JAN LUKAS, VIKTOR KOLÁŘ, EVŽEN SOBEK

THREE GENERATIONS OF CZECH DOCUMENTARY PHOTOGRAPHY

4. 6. 2004 - 1. 8. 2004

The Supreme Burgrave’s House of the Prague Castle

The exhibition presents three notable personalities of Czech documentary photography – Jan Lukas, Viktor Kolář and Evžen Sobek. The aim of the exposition is mainly to show three striking but entirely individual photographers. Their work covers the period of three generations, and demonstrates why Czech documentary photography is internationally renowned.


Jan Lukas (b. 1915)

is one of the few Czech photographers, such as Zdeněk Tmej (who documented forced labour during World War Two) and Josef Koudelka (who captured the Soviet-led intervention in Czechoslovakia in August 1968), who has created a profound, comprehensive testimony about the military conflicts in our country.
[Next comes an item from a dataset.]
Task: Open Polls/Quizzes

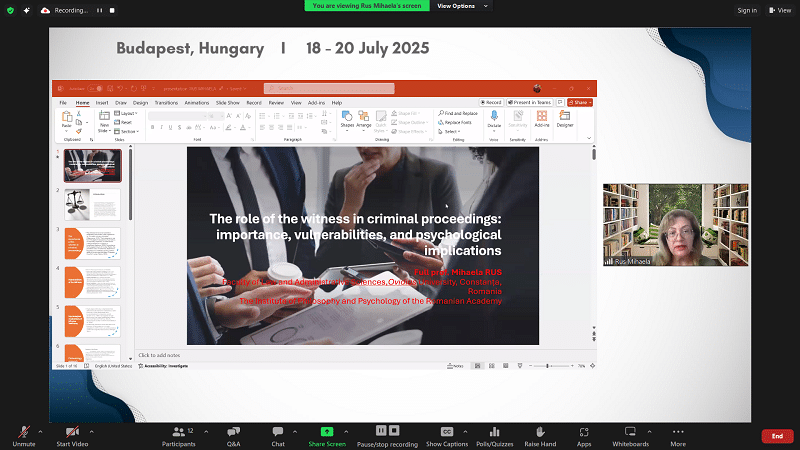Action: [494, 434]
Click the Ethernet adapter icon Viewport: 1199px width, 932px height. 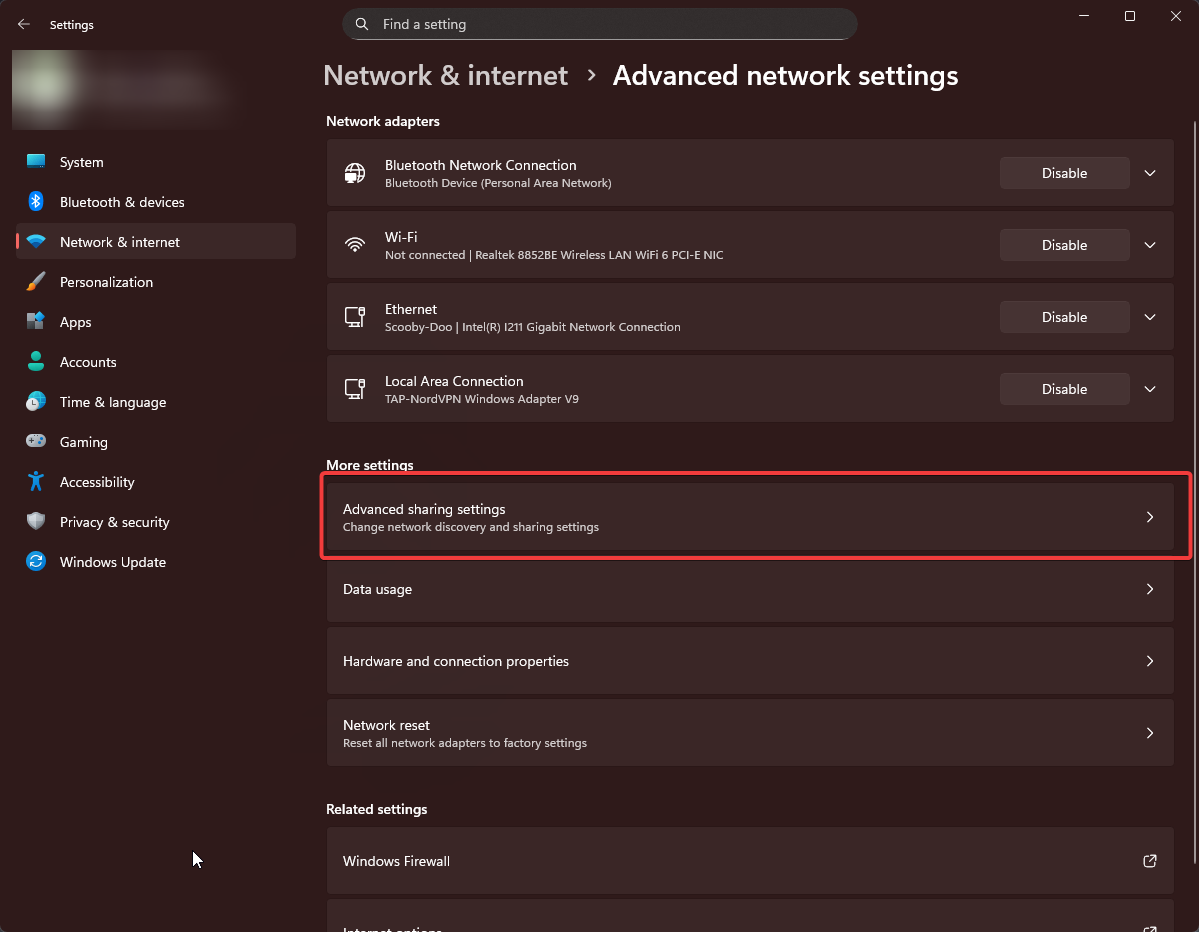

He took photographs during World War Two, during the liberation in May 1945, as well as during the Communist takeover of February 1948. He was forced to flee to the USA in 1965, and was subsequently banned from publishing in Czechoslovakia for the next twenty-five years. The portfolio of this Czech-American consists of twenty-five albums, not including translated versions, new editions, or his participation in group projects. Lukas’s pictorial testimony of the destruction of democracy and the rise of totalitarianism is assembled in the collection of 36 photographs entitled Prague Diary 1937–1965, which have been selected by Josef Mucha, the editor of the most recent Lukas monograph (published by Torst in 2003), from a total of 400 photographs. Even in exile Lukas remained faithful to his credo: “To watch what interests me and to keep it alive, in the hope that many others will also find it interesting.”


Viktor Kolář (b. 1941)

is among the best Czech documentary photographers, and one of the few artists to remain faithful to a single theme, in his case the city of Ostrava, his birthplace. Kolář has been focusing on Ostrava ever since the 1960s. Despite the fact that he spent five years in Canada (after his return to Czechoslovakia he was forced to work in a steel plant and then as a theatre technician), he never stopped taking photographs of Ostrava and expanding his collection. Kolář sees life for what it is, and does not prettify it in his photos. He reveals the lives of “ordinary people”. The quality of the pictures and their depth has brought Kolář international renown. Since 1985 he has been successfully working freelance. In 1991 he received an award from the Mother Jones Foundation in San Francisco, toured the USA, and gave several talks. Since 1994 he has been teaching at the Film, Photography and Television Faculty of the Academy of Performing Arts (FAMU), Prague. In 2000 he was given a senior lectureship there. His photographs are exhibited in prestigious galleries all over the world.


Evžen Sobek (b. 1967)

, a graduate of the Institute of Creative Photography, Opava, began to develop his personal style as early as in his preparatory work for the project People of the Hlučín Region and, later, in his own project Roma in the City of Brno. He is one of the few photographers who have managed to avoid the trend of romanticizing the Roma. Some photographs of this cycle became part of his later collection Ecce Homo, which brought Sobek his renown. In 2000 Sobek received First Prize in the international Mio Photo Award competition in Japan. The collection has now been expanded with pictures from his travels to Portugal, Spain, France, Japan, Jordan, and Israel. Sobek’s photographs are remarkable for their precise, simple composition, as well as their high quality of picture. Their subject matter is tied to the title of the cycle (Ecce Homo), raising questions regarding human identity. In 2001 Sobek achieved second place in the Talentinum competition held at the Czech Centre of Photography,
Prague. In 2000–01 he was Curator of the Foma Gallery, Brno, and in 2002 he began to lecture at the Institute of Creative Photography, Opava. Photographs from the Ecce Homo cycle have been exhibited at many solo and group shows in the Czech Republic and abroad.